Chapter 4
Merchant Strong-tooth
10 min read · 7 pages
There is a city called Growing City on the earth’s surface. In it lived a merchant named Strong-Tooth who directed the whole administration. So long as he handled city business and royal business, all the inhabitants were satisfied. Why spin it out? Nobody ever saw or heard of his like for cleverness. For there is much wisdom in the proverb:
Suppose he minds the king’s affairs,
The common people hate him;
And if he plays the democrat,
The prince will execrate him:
So, since the struggling interests
Are wholly contradictory,
A manager is hard to find
Who gives them both the victory.
While he occupied this position, he once had a daughter married. To the wedding he invited all the townspeople and the king’s entourage, paid them much honor, feasted them, and regaled them with gifts of garments and the like. And when the wedding was over, he conducted the king home with his ladies and showed him reverence.
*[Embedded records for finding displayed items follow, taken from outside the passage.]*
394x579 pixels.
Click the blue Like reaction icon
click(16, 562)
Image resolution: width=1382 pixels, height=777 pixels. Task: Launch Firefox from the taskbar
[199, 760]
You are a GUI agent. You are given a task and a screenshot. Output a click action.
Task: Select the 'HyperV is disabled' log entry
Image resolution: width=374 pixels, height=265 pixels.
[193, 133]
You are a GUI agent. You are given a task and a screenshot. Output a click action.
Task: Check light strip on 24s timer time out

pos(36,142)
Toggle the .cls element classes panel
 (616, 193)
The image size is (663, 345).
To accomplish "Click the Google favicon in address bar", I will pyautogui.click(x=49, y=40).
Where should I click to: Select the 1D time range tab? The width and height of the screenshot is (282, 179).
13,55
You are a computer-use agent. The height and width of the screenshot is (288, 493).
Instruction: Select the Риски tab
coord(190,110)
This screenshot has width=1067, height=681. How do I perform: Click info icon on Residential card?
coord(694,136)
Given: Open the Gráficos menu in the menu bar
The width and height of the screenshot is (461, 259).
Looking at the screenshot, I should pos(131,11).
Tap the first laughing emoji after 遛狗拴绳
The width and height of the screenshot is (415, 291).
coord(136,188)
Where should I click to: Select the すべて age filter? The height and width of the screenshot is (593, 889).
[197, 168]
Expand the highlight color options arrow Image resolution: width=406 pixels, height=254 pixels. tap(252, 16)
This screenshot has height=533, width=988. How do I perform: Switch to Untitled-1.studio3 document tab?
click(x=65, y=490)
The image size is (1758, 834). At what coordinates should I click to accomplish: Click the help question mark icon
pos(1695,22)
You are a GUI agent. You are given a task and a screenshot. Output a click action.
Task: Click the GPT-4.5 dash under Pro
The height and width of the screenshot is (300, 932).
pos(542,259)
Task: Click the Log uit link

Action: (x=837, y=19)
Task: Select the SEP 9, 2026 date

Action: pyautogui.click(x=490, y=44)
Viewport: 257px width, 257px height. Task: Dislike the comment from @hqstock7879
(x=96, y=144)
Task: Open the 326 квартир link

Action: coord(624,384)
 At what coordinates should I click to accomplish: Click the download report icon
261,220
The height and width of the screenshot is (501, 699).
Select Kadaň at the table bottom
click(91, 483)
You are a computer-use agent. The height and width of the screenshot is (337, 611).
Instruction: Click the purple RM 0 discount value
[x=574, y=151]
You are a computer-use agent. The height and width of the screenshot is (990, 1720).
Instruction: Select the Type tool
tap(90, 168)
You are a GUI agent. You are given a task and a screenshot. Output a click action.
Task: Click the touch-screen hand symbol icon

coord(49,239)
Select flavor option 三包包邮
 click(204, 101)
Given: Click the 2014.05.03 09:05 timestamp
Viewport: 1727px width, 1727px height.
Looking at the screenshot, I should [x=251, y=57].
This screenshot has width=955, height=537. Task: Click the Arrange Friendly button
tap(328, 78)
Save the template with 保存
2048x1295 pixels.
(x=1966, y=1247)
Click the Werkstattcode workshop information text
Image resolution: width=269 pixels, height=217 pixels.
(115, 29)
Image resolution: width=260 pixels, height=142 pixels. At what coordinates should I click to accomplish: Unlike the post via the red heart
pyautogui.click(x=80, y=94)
Now the king had a house-cleaning drudge named Bull, who took a seat that did not belong to him—this in the very palace, and in the presence of the king’s professor. So Strong-Tooth administered a cuffing and drove him out. From that moment the humiliation so rankled in Bull’s inner soul that he had no rest even at night. Yet he thought: “After all, why should I grow thin? It does me no good. For I cannot possibly hurt him. And there is sense in the saying:
Indulge no angry, shameless wish
To hurt, unless you can:
The chick-pea, hopping up and down,
Will crack no frying-pan.”
Now one morning, as he was sweeping near the bed where the king lay half awake, he said: “What impudence! Strong-Tooth kisses the queen.” When the king heard this, he jumped up in a hurry, crying: “Come, come, Bull! Is that thing true that you were muttering? Has the queen been kissed by Strong-Tooth?”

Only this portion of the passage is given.